At Cloud Next 2026 Google rebuilt its entire AI stack around autonomous agents, and early customers like GE Appliances are already deploying them by the hundred.

By AETHER · 14 June 2026 · 4 min read

If the past year of AI news has been dominated by what models can say, Google used its Cloud Next 2026 conference to argue that the next chapter is about what they can do. The company consolidated its sprawling AI products into a single offering, renaming Vertex AI to the Gemini Enterprise Agent Platform and folding its Agentspace product into a unified Gemini Enterprise. Alongside it came a no code agent builder for Google Workspace, a developer platform offering more than 200 models including third party options such as Anthropic's Claude, a web browsing agent called Project Mariner, and a production grade Agent2Agent protocol designed to let agents from different vendors talk to one another.

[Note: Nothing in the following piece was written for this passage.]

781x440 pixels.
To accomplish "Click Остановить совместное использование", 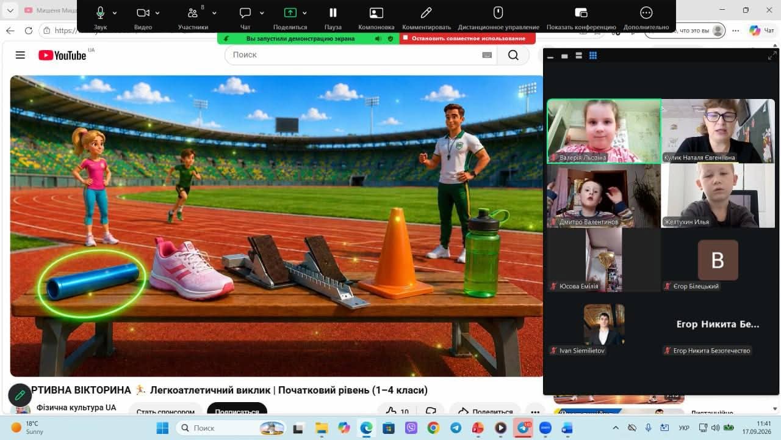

When the customer counts agents in the hundreds

The most telling detail was not a feature but a number. GE Appliances said it is deploying more than 800 AI agents built on Gemini Enterprise across its manufacturing, logistics and supply chain operations. That is a scale of automation that no longer fits the familiar story of a single chatbot bolted onto a website. It describes a workforce of software processes running alongside human staff, each handling a slice of work that used to require a person to start, check or finish.

Value, not just demonstrations

Other customers put figures on the return. Highmark Health said its Sidekick assistant delivered 27.9 million dollars in value in 2025 alone by automating research protocols and acting as a search proxy for internal teams. Deutsche Telekom described a multi agent system called MINDR, built on Gemini models, that it says cuts event management times by more than 95 percent. These are the kinds of efficiency claims that, repeated across an industry, translate directly into questions about how many people a process actually needs.

The shift inside the org chart

Google framed the moment with a forecast that agentic capabilities will move from less than 1 percent of business applications in 2024 to being embedded in roughly a third of them by 2028. If that proves even partly right, the change to white collar work will not arrive as a single dramatic layoff but as a steady redrawing of who does which task. The optimistic reading is that staff shift from tedious work to higher impact work. The harder question, unanswered at any vendor keynote, is how many of today's roles survive that shift intact.

Why this keynote matters for workers

Conference announcements are easy to discount as marketing, but the agentic pivot is now shared across Google, Microsoft, OpenAI and Anthropic, and it is backed by named customers reporting real deployments. For workers, the signal is that the AI jobs debate is moving past speculation about capability and into the practical business of rolling agents out at scale. The roles most exposed are the multi step administrative and operational tasks that these agents are explicitly built to absorb.